[Saved entries]
----

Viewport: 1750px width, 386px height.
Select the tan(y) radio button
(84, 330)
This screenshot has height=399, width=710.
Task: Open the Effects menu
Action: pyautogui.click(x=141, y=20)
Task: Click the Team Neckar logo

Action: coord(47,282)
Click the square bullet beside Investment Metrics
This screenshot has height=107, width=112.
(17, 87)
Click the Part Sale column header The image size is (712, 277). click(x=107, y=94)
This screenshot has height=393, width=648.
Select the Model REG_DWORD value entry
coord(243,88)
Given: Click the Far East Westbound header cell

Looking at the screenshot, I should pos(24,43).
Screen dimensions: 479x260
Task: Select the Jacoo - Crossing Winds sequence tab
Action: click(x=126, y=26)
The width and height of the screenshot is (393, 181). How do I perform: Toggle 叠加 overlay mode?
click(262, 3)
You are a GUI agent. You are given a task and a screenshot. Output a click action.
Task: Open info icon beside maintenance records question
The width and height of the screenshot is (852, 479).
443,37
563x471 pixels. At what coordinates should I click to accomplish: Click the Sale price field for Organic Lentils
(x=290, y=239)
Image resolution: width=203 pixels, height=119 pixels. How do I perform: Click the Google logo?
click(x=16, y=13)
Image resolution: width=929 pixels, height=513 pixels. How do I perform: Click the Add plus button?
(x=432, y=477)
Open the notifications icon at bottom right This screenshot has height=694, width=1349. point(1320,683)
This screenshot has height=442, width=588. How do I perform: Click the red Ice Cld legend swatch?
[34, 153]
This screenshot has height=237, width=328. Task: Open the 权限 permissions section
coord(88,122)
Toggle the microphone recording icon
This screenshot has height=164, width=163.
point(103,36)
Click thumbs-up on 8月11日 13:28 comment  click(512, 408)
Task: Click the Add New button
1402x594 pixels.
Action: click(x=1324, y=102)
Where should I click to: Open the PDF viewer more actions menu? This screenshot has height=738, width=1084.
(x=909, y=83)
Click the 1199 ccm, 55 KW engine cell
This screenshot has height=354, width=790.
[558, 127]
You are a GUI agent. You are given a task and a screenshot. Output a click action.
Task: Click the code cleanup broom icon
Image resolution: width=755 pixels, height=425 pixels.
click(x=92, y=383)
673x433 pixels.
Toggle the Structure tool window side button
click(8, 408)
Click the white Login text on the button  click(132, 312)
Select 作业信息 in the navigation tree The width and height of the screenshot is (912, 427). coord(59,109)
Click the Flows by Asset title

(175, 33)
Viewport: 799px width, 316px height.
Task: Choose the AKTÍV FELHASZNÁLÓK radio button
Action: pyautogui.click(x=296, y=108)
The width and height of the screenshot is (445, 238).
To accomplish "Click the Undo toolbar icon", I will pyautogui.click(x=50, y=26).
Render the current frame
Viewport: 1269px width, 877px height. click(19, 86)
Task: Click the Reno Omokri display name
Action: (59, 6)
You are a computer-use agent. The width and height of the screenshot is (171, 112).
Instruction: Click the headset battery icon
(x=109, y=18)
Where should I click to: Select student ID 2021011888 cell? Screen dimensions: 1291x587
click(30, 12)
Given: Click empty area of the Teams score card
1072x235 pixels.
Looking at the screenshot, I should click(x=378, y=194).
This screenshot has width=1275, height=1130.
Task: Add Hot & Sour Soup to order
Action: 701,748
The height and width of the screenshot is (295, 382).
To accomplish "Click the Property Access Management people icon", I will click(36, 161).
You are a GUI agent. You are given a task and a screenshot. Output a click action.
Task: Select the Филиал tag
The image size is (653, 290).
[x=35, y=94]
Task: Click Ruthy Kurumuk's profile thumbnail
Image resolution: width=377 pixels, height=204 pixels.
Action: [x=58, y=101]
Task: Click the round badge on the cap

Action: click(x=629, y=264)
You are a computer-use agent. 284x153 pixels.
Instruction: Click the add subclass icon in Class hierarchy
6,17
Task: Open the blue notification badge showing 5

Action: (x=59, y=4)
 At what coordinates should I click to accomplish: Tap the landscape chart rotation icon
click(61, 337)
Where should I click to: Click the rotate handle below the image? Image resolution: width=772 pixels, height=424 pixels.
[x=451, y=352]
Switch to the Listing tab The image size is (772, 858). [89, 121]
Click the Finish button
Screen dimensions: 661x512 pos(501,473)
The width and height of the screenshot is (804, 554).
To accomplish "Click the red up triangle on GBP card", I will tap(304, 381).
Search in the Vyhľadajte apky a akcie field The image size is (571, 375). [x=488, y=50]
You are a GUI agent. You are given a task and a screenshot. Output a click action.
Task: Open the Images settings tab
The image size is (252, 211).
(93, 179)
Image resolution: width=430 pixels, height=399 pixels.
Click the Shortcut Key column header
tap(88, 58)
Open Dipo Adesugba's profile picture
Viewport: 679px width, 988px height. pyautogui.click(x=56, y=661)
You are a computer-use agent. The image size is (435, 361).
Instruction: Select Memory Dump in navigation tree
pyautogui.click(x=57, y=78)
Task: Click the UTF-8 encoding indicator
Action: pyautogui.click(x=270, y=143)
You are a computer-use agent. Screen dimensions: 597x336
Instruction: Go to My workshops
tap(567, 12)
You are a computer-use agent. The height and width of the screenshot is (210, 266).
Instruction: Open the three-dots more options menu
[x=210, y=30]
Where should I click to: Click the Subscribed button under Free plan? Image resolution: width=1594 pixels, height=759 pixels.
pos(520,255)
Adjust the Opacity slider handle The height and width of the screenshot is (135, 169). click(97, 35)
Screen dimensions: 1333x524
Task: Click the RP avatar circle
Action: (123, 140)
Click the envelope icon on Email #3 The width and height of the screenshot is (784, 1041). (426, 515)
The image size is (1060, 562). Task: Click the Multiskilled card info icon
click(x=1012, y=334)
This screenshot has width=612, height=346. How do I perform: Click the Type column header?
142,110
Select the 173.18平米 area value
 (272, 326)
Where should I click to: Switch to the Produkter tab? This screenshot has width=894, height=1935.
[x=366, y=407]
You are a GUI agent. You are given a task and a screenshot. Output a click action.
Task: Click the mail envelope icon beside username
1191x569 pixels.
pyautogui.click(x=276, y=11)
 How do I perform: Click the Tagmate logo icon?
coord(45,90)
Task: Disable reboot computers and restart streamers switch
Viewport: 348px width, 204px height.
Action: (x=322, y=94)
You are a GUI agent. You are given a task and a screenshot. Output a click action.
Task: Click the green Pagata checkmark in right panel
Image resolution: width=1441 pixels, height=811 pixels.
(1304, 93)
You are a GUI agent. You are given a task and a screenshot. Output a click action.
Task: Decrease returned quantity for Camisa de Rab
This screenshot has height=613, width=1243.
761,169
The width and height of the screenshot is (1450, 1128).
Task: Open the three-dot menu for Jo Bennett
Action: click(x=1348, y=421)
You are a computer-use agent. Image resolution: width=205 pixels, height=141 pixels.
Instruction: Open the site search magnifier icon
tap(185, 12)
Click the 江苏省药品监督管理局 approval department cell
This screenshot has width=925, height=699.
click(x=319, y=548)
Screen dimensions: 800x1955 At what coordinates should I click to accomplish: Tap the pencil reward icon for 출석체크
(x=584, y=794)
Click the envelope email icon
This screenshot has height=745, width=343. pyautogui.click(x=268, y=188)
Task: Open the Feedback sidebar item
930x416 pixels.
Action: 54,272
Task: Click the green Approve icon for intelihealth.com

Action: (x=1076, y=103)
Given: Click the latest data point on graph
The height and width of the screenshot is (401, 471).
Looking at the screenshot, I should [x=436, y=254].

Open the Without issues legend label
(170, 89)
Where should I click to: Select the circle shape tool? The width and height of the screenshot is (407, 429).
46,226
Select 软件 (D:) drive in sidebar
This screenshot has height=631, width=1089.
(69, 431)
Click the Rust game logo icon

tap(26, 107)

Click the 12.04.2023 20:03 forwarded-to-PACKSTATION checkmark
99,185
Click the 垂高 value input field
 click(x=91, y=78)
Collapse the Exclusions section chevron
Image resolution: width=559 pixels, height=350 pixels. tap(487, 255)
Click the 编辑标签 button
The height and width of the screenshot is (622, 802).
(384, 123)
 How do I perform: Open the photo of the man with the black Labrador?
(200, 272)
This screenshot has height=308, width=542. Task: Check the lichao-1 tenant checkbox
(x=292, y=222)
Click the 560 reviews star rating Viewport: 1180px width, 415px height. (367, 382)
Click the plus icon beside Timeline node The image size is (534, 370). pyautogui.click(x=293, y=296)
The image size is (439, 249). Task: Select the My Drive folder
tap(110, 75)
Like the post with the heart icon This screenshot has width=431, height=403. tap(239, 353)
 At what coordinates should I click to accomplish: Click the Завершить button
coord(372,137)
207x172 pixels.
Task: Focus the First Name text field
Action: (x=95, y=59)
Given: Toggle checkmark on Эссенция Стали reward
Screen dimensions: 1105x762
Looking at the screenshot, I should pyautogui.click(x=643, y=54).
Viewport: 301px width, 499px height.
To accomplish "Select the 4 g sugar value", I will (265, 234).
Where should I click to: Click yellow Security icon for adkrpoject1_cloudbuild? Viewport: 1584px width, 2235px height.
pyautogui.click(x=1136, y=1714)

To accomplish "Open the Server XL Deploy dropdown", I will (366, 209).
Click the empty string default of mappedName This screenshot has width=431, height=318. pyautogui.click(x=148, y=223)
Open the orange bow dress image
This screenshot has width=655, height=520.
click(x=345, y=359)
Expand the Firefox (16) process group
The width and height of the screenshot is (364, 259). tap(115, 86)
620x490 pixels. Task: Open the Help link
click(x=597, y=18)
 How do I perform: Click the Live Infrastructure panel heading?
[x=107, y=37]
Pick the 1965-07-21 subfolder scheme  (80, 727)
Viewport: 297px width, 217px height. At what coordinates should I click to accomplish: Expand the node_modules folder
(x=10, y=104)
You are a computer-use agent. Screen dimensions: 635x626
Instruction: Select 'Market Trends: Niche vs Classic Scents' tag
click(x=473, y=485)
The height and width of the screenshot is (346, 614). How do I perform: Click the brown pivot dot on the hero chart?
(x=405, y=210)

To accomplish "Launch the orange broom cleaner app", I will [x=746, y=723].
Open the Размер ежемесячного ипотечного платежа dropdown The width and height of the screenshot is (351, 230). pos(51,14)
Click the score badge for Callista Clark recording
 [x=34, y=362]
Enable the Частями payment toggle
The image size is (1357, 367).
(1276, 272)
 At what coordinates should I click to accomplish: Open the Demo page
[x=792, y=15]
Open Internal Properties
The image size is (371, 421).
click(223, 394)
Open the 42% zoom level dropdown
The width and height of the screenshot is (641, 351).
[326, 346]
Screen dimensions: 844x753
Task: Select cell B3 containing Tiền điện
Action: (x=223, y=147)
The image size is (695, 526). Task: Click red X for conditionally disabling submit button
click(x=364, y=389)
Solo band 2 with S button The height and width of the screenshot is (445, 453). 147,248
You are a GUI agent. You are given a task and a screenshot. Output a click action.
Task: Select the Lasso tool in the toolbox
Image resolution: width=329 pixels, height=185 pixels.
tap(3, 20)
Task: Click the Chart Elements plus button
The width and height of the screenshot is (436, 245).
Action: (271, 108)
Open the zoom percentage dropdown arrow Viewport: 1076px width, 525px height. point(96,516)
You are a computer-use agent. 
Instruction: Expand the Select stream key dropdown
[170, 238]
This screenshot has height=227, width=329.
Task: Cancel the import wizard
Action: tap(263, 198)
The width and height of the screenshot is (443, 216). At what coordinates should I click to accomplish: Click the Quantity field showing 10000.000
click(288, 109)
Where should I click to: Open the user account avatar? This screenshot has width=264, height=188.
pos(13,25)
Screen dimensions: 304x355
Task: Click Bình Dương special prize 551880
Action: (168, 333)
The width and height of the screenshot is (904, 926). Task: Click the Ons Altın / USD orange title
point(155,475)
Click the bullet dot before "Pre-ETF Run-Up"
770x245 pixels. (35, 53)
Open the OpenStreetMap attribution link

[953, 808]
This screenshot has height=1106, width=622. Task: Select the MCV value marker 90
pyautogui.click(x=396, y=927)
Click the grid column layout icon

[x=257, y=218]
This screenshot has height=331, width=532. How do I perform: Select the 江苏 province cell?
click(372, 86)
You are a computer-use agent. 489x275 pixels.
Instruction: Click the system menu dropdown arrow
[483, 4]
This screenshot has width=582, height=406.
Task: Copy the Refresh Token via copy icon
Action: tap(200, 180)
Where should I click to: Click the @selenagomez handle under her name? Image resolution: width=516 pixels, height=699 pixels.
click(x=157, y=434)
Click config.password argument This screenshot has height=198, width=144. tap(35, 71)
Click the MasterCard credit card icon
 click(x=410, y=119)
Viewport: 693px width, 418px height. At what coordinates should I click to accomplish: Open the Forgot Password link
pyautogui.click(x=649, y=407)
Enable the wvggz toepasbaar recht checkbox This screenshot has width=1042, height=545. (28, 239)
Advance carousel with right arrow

----

### Task prompt
From the records above, reproduce exactly the lines from the one with "Click the Finish button" to the one with "You are a computer-use agent. The image", both included, and no others.

### Result for this task
Click the Finish button
Screen dimensions: 661x512 pos(501,473)
The width and height of the screenshot is (804, 554).
To accomplish "Click the red up triangle on GBP card", I will tap(304, 381).
Search in the Vyhľadajte apky a akcie field The image size is (571, 375). [x=488, y=50]
You are a GUI agent. You are given a task and a screenshot. Output a click action.
Task: Open the Images settings tab
The image size is (252, 211).
(93, 179)
Image resolution: width=430 pixels, height=399 pixels.
Click the Shortcut Key column header
tap(88, 58)
Open Dipo Adesugba's profile picture
Viewport: 679px width, 988px height. pyautogui.click(x=56, y=661)
You are a computer-use agent. The image size is (435, 361).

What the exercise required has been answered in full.